Palin herself was active in backing the more conservative candidates in several Republican primaries last year. Many of her preferred candidates went on to win, including Sen. Ted Cruz of Texas and Sen. Deb Fischer of Nebraska.
With 20 months until the 2014 mid-terms, Palin said Washington should not be in the game of hand-picking a candidate. She urged her CPAC audience to change the "top-down political process" and create their own search for the next best crop of contenders.
Asked to respond to her remarks, Rove said Sunday that the 2008 GOP vice presidential nominee had little room to talk.
"Well, first of all, I live in Texas, and I don't live in Washington," Rove said on Fox, where Palin once served as a paid contributor.
"Second of all, look, Sarah Palin should be agreeing with this. She didn't support Todd Akin, and when he said the reprehensible things he said, she wisely came out and said he ought to get out of the race."
He was referring to Akin's controversial statement about rape that ultimately derailed the Missouri congressman's campaign for the U.S. Senate - a seat he was favored to win. Akin made the comments soon after he became the Republican nominee in the race. Palin had backed Republican Sarah Steelman for the nomination.
Rove said he also had to set the record straight on two other points of contention.
"First of all, raking in millions - I'm a volunteer. I don't take a dime from my work with American Crossroads. I even pay my own travel expenses, out of my own pocket. I thought Sarah Palin was about encouraging volunteer, grass-roots activity. I'm a volunteer," he said.
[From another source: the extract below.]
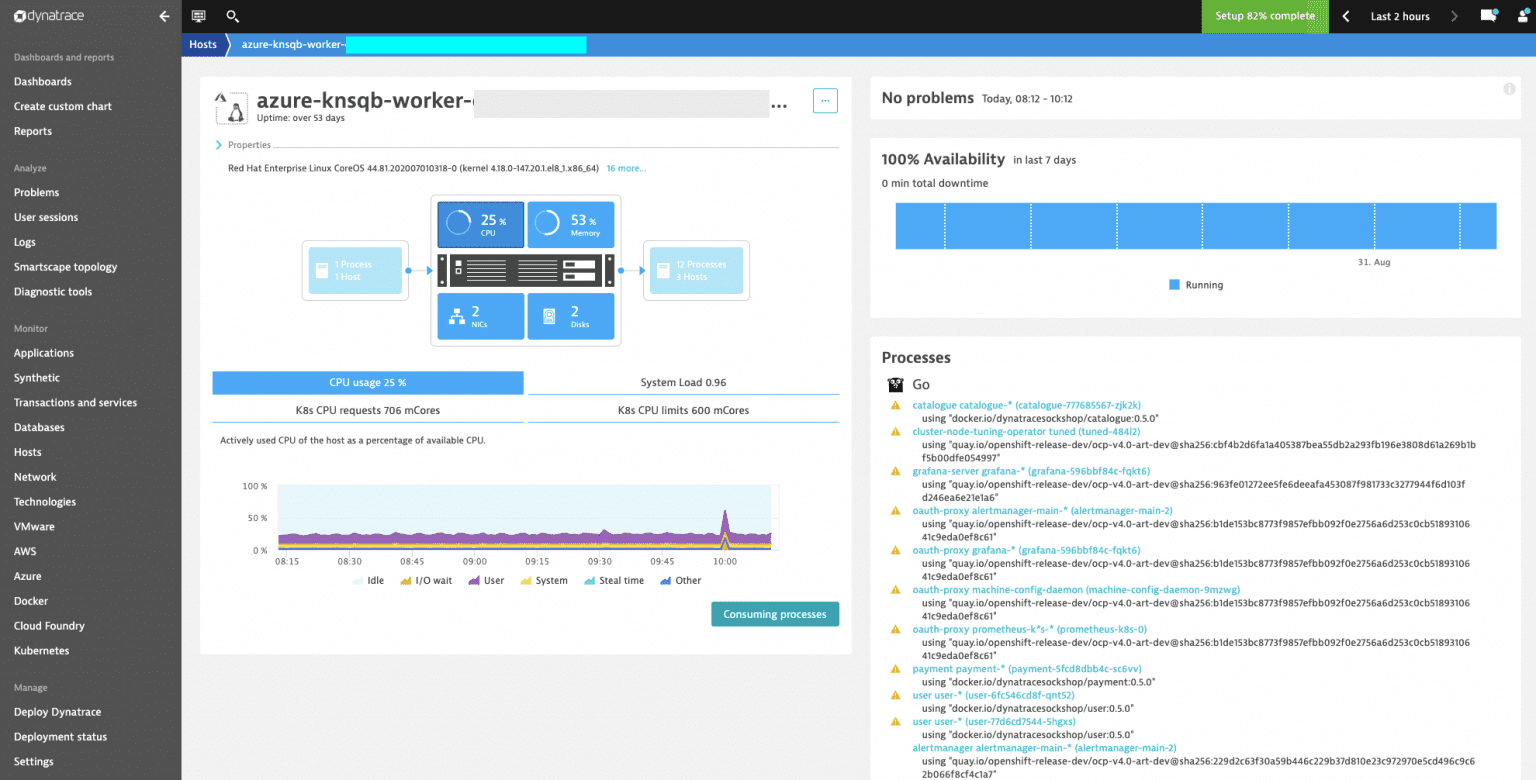
Task: Click the Go technology icon above process list
Action: click(x=895, y=384)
"Second of all, look. I appreciate her encouragement that I ought to go home to Texas and run for office. I would be enthused if I ran for office to have her support. I will say this, though: I don't think I'm a particularly good candidate. Sort of a balding, fat guy. And second of all, I'd say if I did run for office and win, I would serve out my term. I wouldn't leave office midterm," he said, taking a swipe at Palin's decision to resign from her governorship in 2009.